What you should do:
Can you rewrite the listing below with every "Screen dimensions" changed to "Screen size" and nothing else altered?

Dataset:
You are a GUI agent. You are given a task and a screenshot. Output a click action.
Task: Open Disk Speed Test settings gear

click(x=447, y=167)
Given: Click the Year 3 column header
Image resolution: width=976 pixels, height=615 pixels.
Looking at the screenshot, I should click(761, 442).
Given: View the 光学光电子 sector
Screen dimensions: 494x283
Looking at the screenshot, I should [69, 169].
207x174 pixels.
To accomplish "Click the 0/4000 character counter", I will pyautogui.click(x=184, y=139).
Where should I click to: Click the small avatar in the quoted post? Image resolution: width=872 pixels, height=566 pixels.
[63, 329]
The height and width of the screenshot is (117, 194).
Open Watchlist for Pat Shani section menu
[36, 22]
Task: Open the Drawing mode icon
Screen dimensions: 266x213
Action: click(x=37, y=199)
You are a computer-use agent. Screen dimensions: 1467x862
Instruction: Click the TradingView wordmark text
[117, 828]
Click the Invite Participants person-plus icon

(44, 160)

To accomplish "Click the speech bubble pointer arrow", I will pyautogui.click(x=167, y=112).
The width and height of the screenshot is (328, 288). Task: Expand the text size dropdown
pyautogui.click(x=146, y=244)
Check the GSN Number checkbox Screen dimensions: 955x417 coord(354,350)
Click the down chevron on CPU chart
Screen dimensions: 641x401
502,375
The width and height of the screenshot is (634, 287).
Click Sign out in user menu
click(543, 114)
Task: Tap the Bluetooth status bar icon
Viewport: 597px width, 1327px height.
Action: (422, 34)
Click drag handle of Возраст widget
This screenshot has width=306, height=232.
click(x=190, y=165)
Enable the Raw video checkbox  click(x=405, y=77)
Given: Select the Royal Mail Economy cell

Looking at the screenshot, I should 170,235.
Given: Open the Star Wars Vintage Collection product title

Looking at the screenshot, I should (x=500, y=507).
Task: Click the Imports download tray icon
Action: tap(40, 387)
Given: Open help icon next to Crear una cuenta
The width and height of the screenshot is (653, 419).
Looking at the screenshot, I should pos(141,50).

Reply:
You are a GUI agent. You are given a task and a screenshot. Output a click action.
Task: Open Disk Speed Test settings gear

click(x=447, y=167)
Given: Click the Year 3 column header
Image resolution: width=976 pixels, height=615 pixels.
Looking at the screenshot, I should click(761, 442).
Given: View the 光学光电子 sector
Screen size: 494x283
Looking at the screenshot, I should [69, 169].
207x174 pixels.
To accomplish "Click the 0/4000 character counter", I will pyautogui.click(x=184, y=139).
Where should I click to: Click the small avatar in the quoted post? Image resolution: width=872 pixels, height=566 pixels.
[63, 329]
The height and width of the screenshot is (117, 194).
Open Watchlist for Pat Shani section menu
[36, 22]
Task: Open the Drawing mode icon
Screen size: 266x213
Action: click(x=37, y=199)
You are a computer-use agent. Screen size: 1467x862
Instruction: Click the TradingView wordmark text
[117, 828]
Click the Invite Participants person-plus icon

(44, 160)

To accomplish "Click the speech bubble pointer arrow", I will pyautogui.click(x=167, y=112).
The width and height of the screenshot is (328, 288). Task: Expand the text size dropdown
pyautogui.click(x=146, y=244)
Check the GSN Number checkbox Screen size: 955x417 coord(354,350)
Click the down chevron on CPU chart
Screen size: 641x401
502,375
The width and height of the screenshot is (634, 287).
Click Sign out in user menu
click(543, 114)
Task: Tap the Bluetooth status bar icon
Viewport: 597px width, 1327px height.
Action: (422, 34)
Click drag handle of Возраст widget
This screenshot has width=306, height=232.
click(x=190, y=165)
Enable the Raw video checkbox  click(x=405, y=77)
Given: Select the Royal Mail Economy cell

Looking at the screenshot, I should 170,235.
Given: Open the Star Wars Vintage Collection product title

Looking at the screenshot, I should (x=500, y=507).
Task: Click the Imports download tray icon
Action: tap(40, 387)
Given: Open help icon next to Crear una cuenta
The width and height of the screenshot is (653, 419).
Looking at the screenshot, I should pos(141,50).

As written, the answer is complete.